*** Begin section ***
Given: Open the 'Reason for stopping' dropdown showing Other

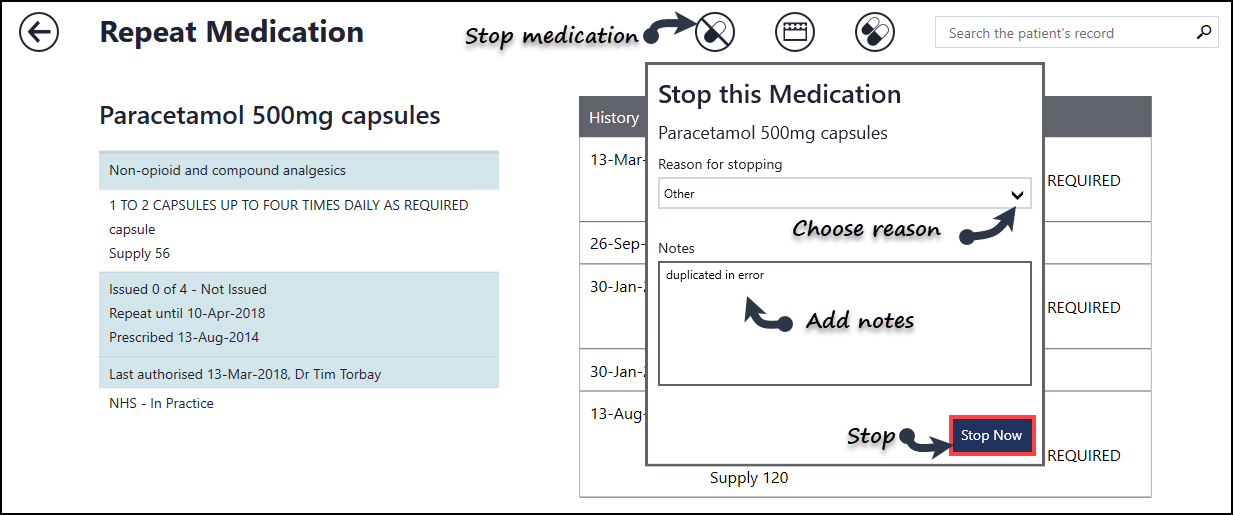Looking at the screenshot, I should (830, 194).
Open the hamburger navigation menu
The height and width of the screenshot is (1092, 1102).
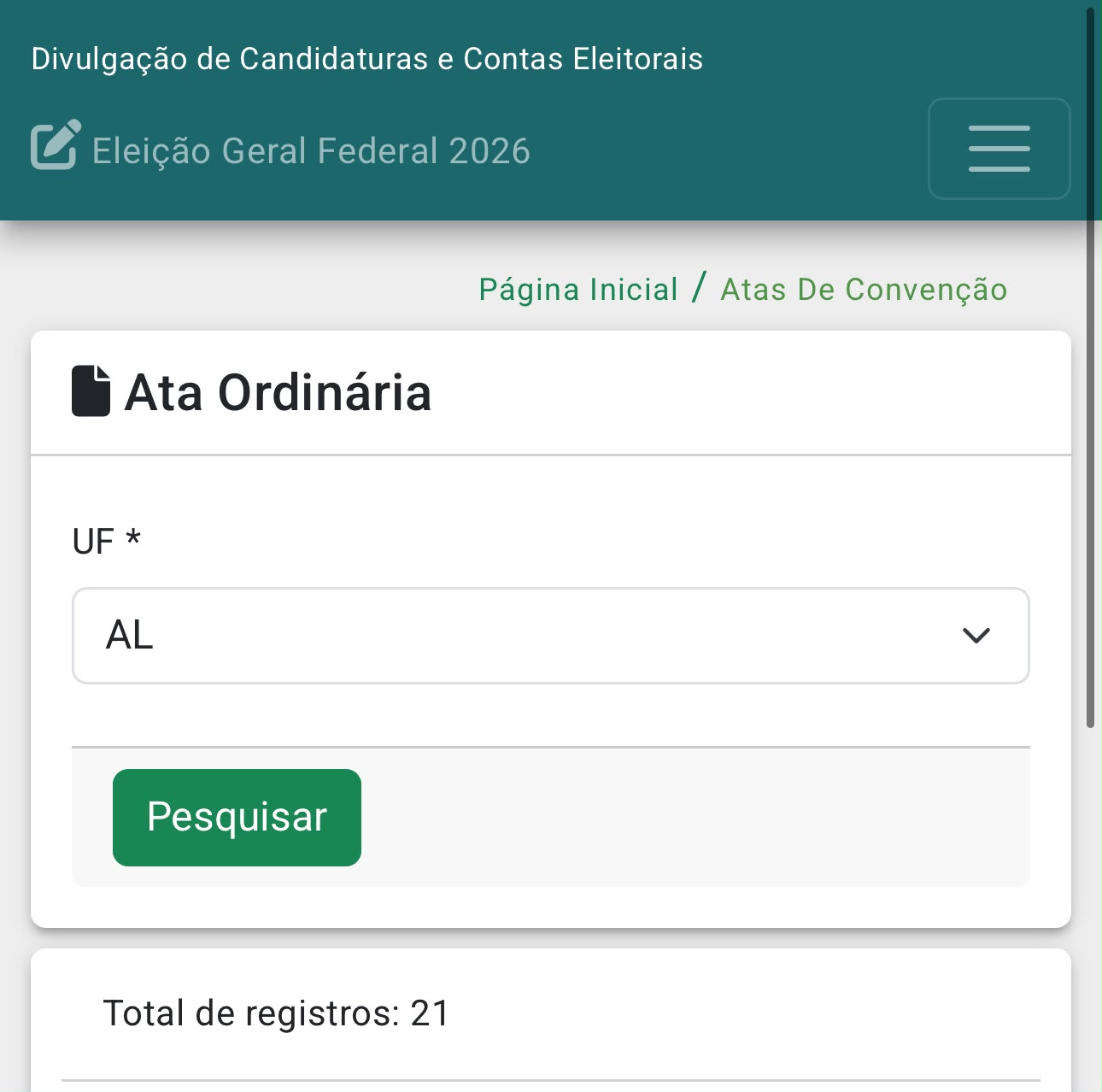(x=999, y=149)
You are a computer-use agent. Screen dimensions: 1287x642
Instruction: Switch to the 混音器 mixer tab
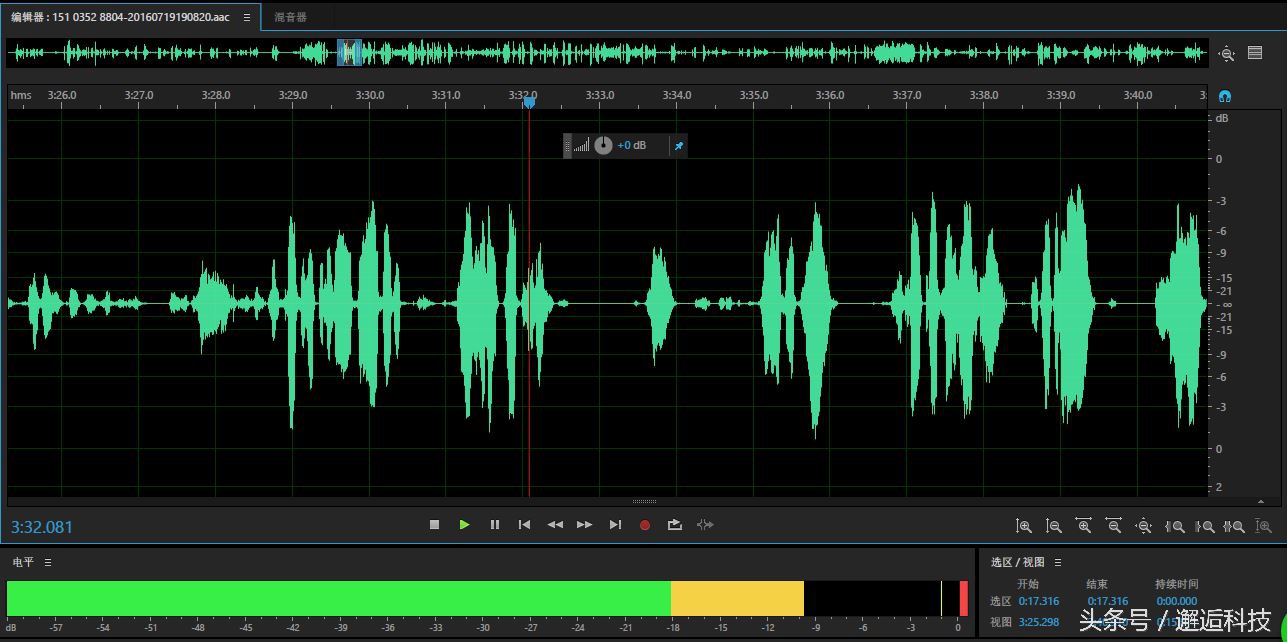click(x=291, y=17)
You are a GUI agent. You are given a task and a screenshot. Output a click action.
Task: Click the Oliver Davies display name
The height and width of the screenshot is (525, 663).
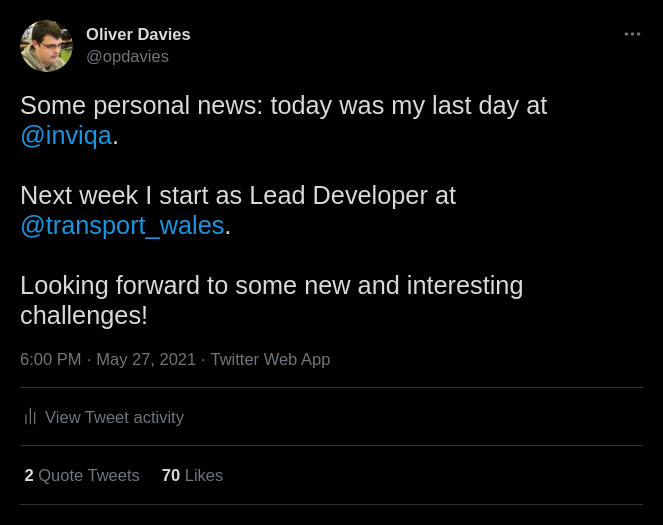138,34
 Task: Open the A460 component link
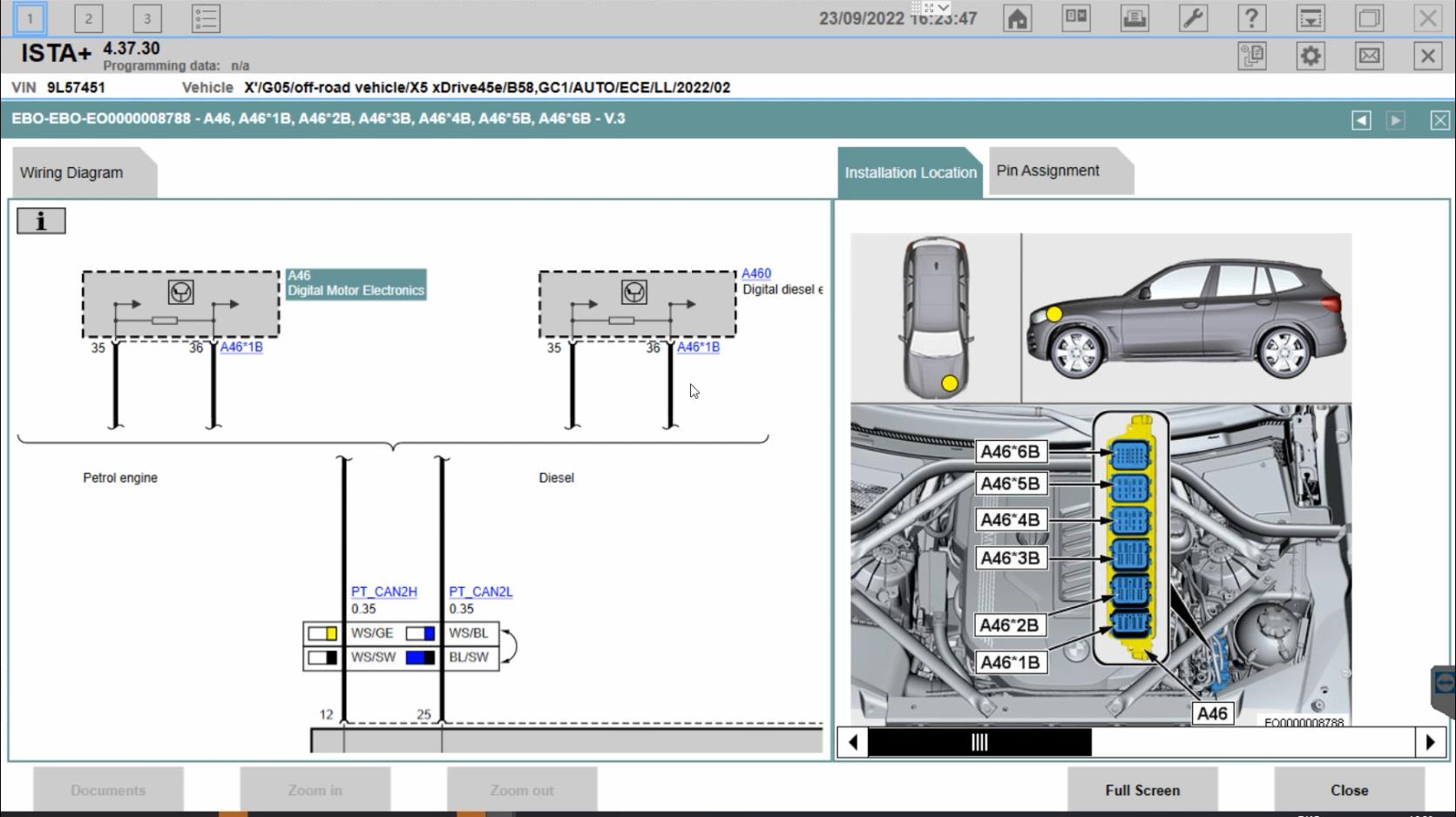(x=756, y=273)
*** End section ***
What you are asked to do » In the records above, find the line containing "You are a computer-use". Reproduce it and every line after it through the last line, omitting pictures.

Exercise solution »
You are a computer-use agent. Screen dimensions: 1287x642
Instruction: Switch to the 混音器 mixer tab
click(x=291, y=17)
You are a GUI agent. You are given a task and a screenshot. Output a click action.
Task: Click the Oliver Davies display name
The height and width of the screenshot is (525, 663).
138,34
 Task: Open the A460 component link
(x=756, y=273)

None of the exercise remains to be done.